LaDuke’s presentation — “Creating Just Societies: The
Environment, the Economy and Human Relations in
the Next Millennium” — will focus on what is required for
the creation of just societies that are in harmony with nature.
The event will take place at 8 p.m. in the Montana Theatre, located in
UM’s Performing Arts and Radio/Television Center.
Earlier that day from 3:10 to 4:30 p.m., LaDuke will give a seminar titled
“Indigenous Thinking on Sustainable Development: Strategies for
the Northern Plains-Great Lakes Region” in Gallagher Business Building
Room 123.
Both events are free and open to the public. They are presented in collaboration
with UM’s academic affairs office, the University’s women’s
studies, environmental studies and Native American studies programs, and
the Montana Museum of Art & Culture.
LaDuke, a member of the Anishinaabe nation, is executive director of Honor
the Earth, a national organization formed to meet the needs of a growing
Native environmental movement.
A graduate of Harvard and Antioch universities, she has written extensively
on American Indian and environmental issues. Among her books are “Recovering
the Sacred: The Power of Naming and Claiming,” “Last Woman
Standing” and “All Our Relations: Native Struggles for Land
and Life.”
LaDuke was Ralph Nader’s Green Party vice-presidential running mate
in 1996 and 2000.
In 1989, she received the Reebok Human Rights Award and used part of the
proceeds to start the White Earth Land Recovery Project.

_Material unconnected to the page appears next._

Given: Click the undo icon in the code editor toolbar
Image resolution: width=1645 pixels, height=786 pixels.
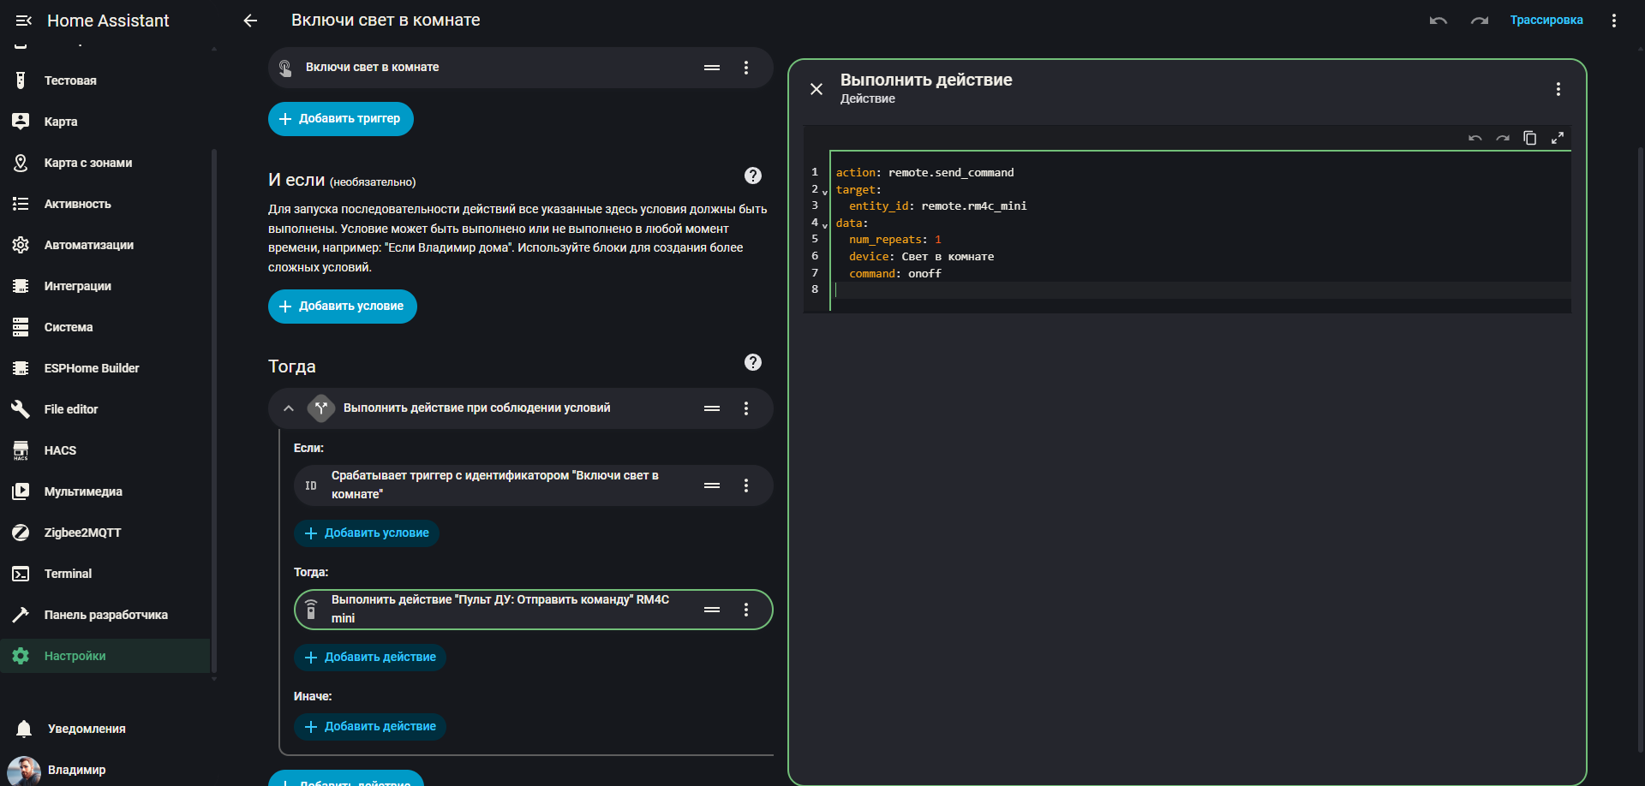Looking at the screenshot, I should [x=1475, y=138].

In 1994, LaDuke was nominated by Time magazine as one of the country’s
50 most promising leaders under 40. She also has received the Thomas Merton
Award, the Ann Bancroft Award and the Global Green Award. In 1997, she
was named a Ms. Magazine Woman of the Year.
LaDuke was instrumental in bringing “Impacted Nations” to
the Montana Museum of Art & Culture at UM. The traveling exhibition,
now in the museum’s Meloy and Paxson galleries, features 52 works
by 44 contemporary American Indian artists that address the conflict between
Native people’s relationship to the earth and the political and
economic forces that undermine it.
LaDuke will speak at a closing reception for the exhibition from 6 to
8 p.m. Tuesday, Feb. 26, at the museum.